We have recognized that they assert that right, but we have not ever recognized that they in fact have that right. 

On the other hand, we know that it’s an extraordinarily sensitive issue in Beijing, uh, where they regard Taiwan as the 19th province of China and refuse to contemplate Taiwan in any way being independent. 

So we’ve played this delicate game now for 50 years in which we help arm the Taiwanese; 

we certainly do a huge amount of business with them; they’re the largest computer chip producers in the world.

And we have protected them from communist China without actually directly doing anything that would lead to war. 

Now President Biden, and I don’t know whether it was deliberate or just Joe Biden being Joe Biden, but by saying directly, yes, we would defend Taiwan if it was invaded, he did two things. 

Uh, he communicated directly to Beijing that we are prepared to protect Taiwan’s independence. And second, 

he set up a military challenge for the American military, which they currently are not prepared to follow through on. 

Our Navy’s been shrinking, our, our capacity compared to the Chinese has been shrinking. 

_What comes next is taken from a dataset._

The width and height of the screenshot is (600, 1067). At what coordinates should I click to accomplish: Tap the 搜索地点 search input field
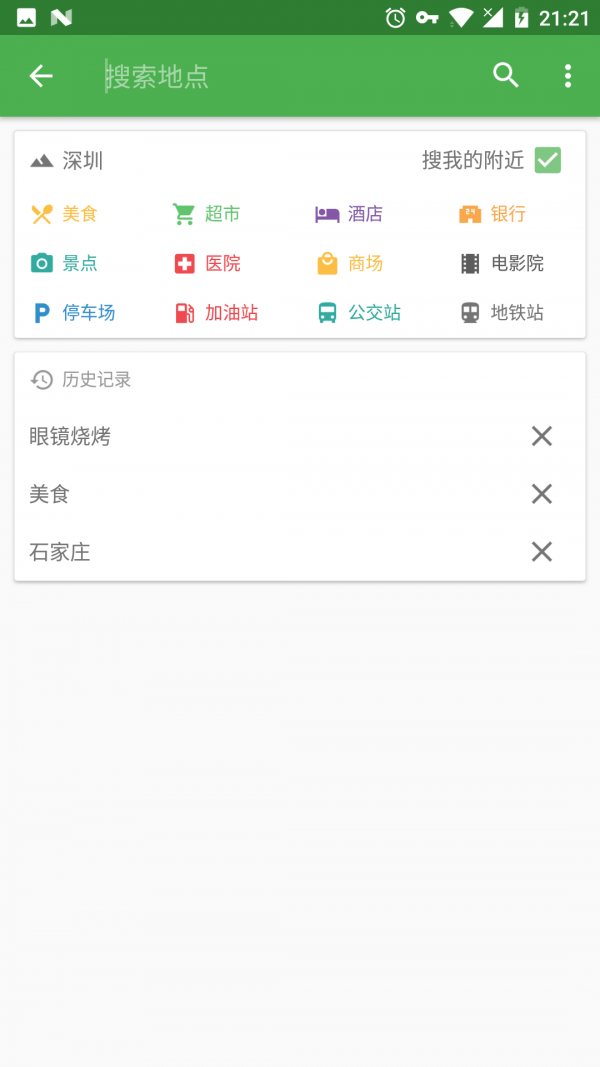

They would be a very serious competitor in the Taiwan straits. We would, we would probably defeat them in the end, but it would be a very painful, stunningly, expensive war. The biggest, uh, in some ways since Vietnam or Korea.

But secondly, as soon as Biden said, yes, we would defend Taiwan, the State Department began undermining him and the White House began undermining him saying, well, yes, didn’t really mean yes. And he really wasn’t changing our policy. 

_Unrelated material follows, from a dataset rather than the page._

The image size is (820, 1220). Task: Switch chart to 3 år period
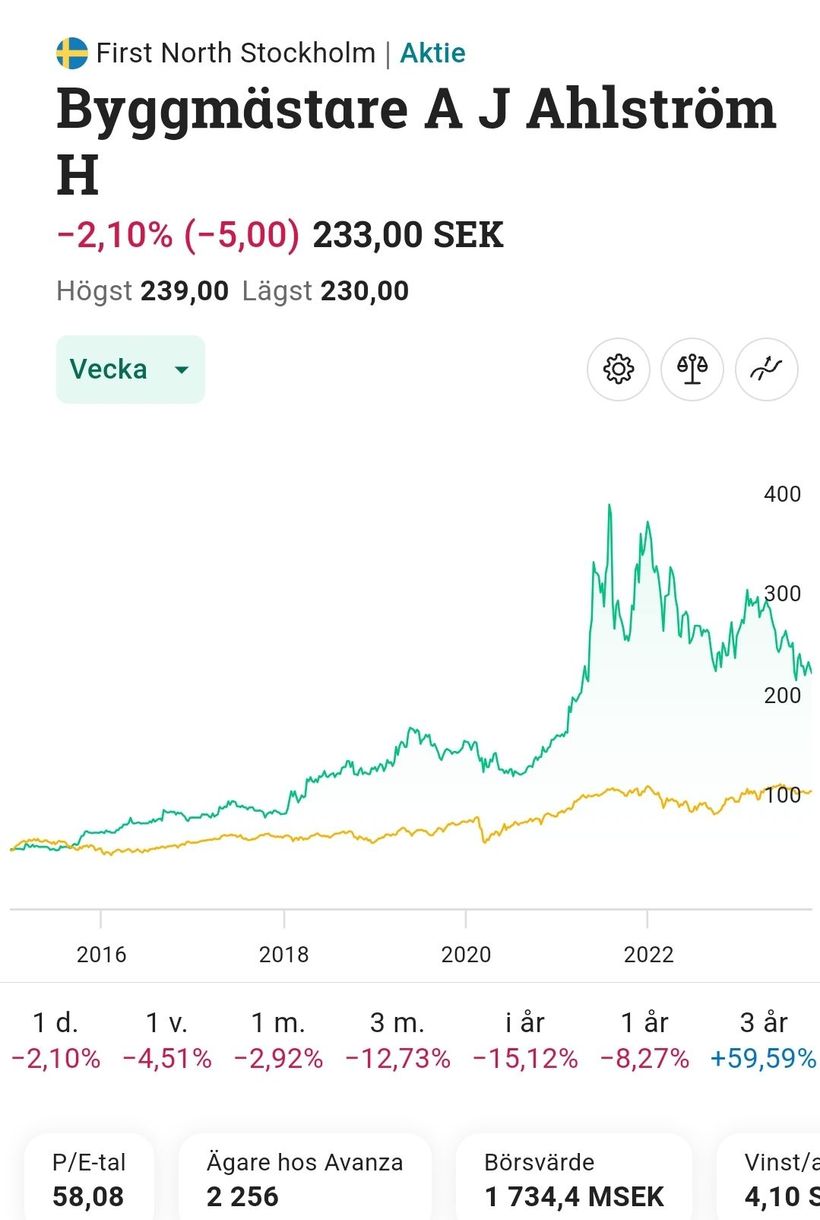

And they’d gotten him turned around enough that his last comments before leaving Asia were that we were retaining strategic ambiguity. 

Now let me be very clear. 

Strategic ambiguity is when your opponent isn’t sure what you would do. 

Utter confusion is when you are not sure what you would do. And what we were faced with was not strategic ambiguity. We were faced with chaos. 

If you’re Xi Jinping the Chinese dictator and you’re sitting in Beijing, what would you make of all this? 

This is a president who was totally turned around in terms of Ukraine. Would we help them, not help them, et cetera. 

That went on for weeks. Now, we’re, we’re seeing his own staff undermining within hours. 

And the context for this is fascinating.

 In January 1950, then Secretary of State Dean Acheson gave a speech at the national press club in which he described the American defensive perimeter in the Pacific as running from Japan through the Philippines. 

He excluded both South Korea and Taiwan, which was then called Formosa. Now that’s in January of 1950. In June of 1950, the north Koreans attacked South Korea believing deeply in convincing Joseph Stalin, the dictator of Russia or the Soviet Union as it was then called, that the Americans would not intervene. So it was an enormous shock to the north Koreans. 

When in fact we promptly responded and declared war and went to war. 

They didn’t expect it and they didn’t expect it in part because the American secretary of state in the way he had written his speech had excluded both defending Taiwan and defending South Korea. 

Now Biden has moved in the opposite direction we think, by saying, yes, he would defend Taiwan. On the other hand, the White House has come back and said, yes, didn’t really mean, yes. 

So I think he probably marginally increased the danger that the Chinese who have considerable, I think, uh, lack of respect for the Biden presidency might decide to test him. And that would be an enormously dangerous thing for the whole world.